Connect AI Assistants to Your Bakery (MCP)

Let Claude, ChatGPT, or other AI assistants read your bakery data so you can ask plain-English questions about orders, recipes, costs, and more — safely and read-only.

What this does

You can connect an outside AI assistant — such as Claude, ChatGPT, or Cursor — directly to your bakery. Once connected, you can ask it questions in plain English and it pulls the answer straight from your live data instead of guessing:

  • “How many orders are due this weekend?”
  • “What does my chocolate ganache cake cost to make right now?”
  • “Which ingredients are running low?”
  • “Show me this month’s unpaid invoices.”

This connection uses an open standard called MCP (Model Context Protocol). You don’t need to know anything technical — BakeOnyx handles the plumbing. You just sign in and start asking.

It is read-only — it cannot change anything

This is the most important thing to understand: the AI can only read your data. It can never create, edit, delete, or place an order, and it can never charge a customer or send a message on your behalf. Connecting an assistant is safe by design — the worst it can do is answer a question.

Who can use it

  • Plan: Growth or Scale. On smaller plans the page will invite you to upgrade.
  • Role: Only the bakery owner can set up and manage AI access. Managers and staff can’t see or change these settings.

You’ll find everything under Settings → MCP Server.

The MCP Server settings page showing the connection guide and read-only access tokens

What the assistant can see

A connected assistant can read across your bakery: orders, recipes and their costs, customers, products, ingredients and low-stock alerts, suppliers, purchase orders, invoices, quotes, inquiries, deliveries, loyalty, and expenses. It only ever sees your bakery — never another business’s data.

Two ways to connect

Which one you use depends on the AI app you have.

1. Sign-in (recommended)

Most modern assistants support a one-tap sign-in. You give the app the MCP server URL from the settings page, and the app then opens a BakeOnyx sign-in and a short “Allow access?” consent screen. You approve it, and you’re connected — nothing to copy or paste, and the connection is tied to your login.

  1. Go to Settings → MCP Server.
  2. Copy the MCP server URL.
  3. In your AI app, add a new connector / integration and paste that URL.
  4. Sign in to BakeOnyx when prompted and approve the access request.

2. Access token (for apps that ask for a key)

Some apps don’t do the sign-in dance and instead ask you to paste a key. For those, create a read-only access token:

  1. On the MCP Server page, click Create token.
  2. Give it a name you’ll recognise later — e.g. “My Claude Desktop” or “Office ChatGPT”.
  3. Click Create. The token is shown once — copy it immediately and paste it into your AI app. For security you can’t see it again afterwards.
  4. Paste it wherever your app asks for an API key or bearer token, alongside the MCP server URL.
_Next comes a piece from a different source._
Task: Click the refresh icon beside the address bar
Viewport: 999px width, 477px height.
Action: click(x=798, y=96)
Each token lasts 90 days and is read-only. When it expires, just create a fresh one.

Custom connector (Claude Code, Cursor)

A few developer-style tools ask for an OAuth client ID and client secret in addition to the server URL. If your app needs these, you’ll see them on the MCP Server page (the secret has a show/hide eye button). Copy the server URL, the client ID, and the client secret into the app’s connector form. These credentials are shared for your bakery, but each person still signs in and approves access individually — so access always stays tied to a real user.
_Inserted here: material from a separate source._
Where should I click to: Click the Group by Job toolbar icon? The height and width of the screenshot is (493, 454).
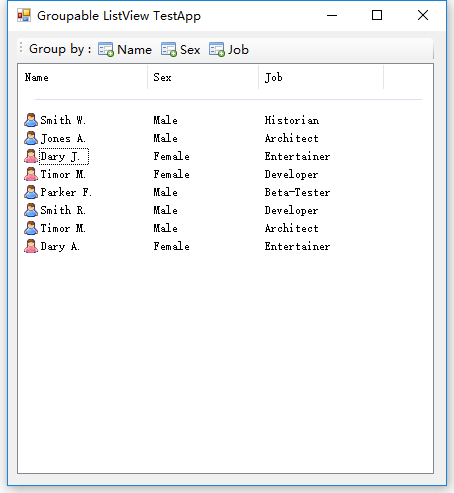(x=217, y=50)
Keeping it safe and revoking access

Everything about this feature is built to be reversible and low-risk:

  • Read-only — no assistant can ever change your data.
  • Time-limited — tokens expire after 90 days on their own.
  • Revocable instantly — to cut off a connection, find the token under Access tokens and click Revoke. Any app using it loses access immediately. Do this if you stop using an app, change devices, or think a token may have leaked.
  • Visible — the page shows how many calls were made in the last 30 days and when each token was last used, so you can spot anything unexpected.

Tips

  • Create a separate token per app or device, named clearly — then you can revoke just one without disturbing the others.
  • Treat a token like a password: don’t paste it into emails, chats, or shared documents.
  • If an assistant says it can’t reach your bakery, check the token hasn’t expired or been revoked, and that you copied the full MCP server URL.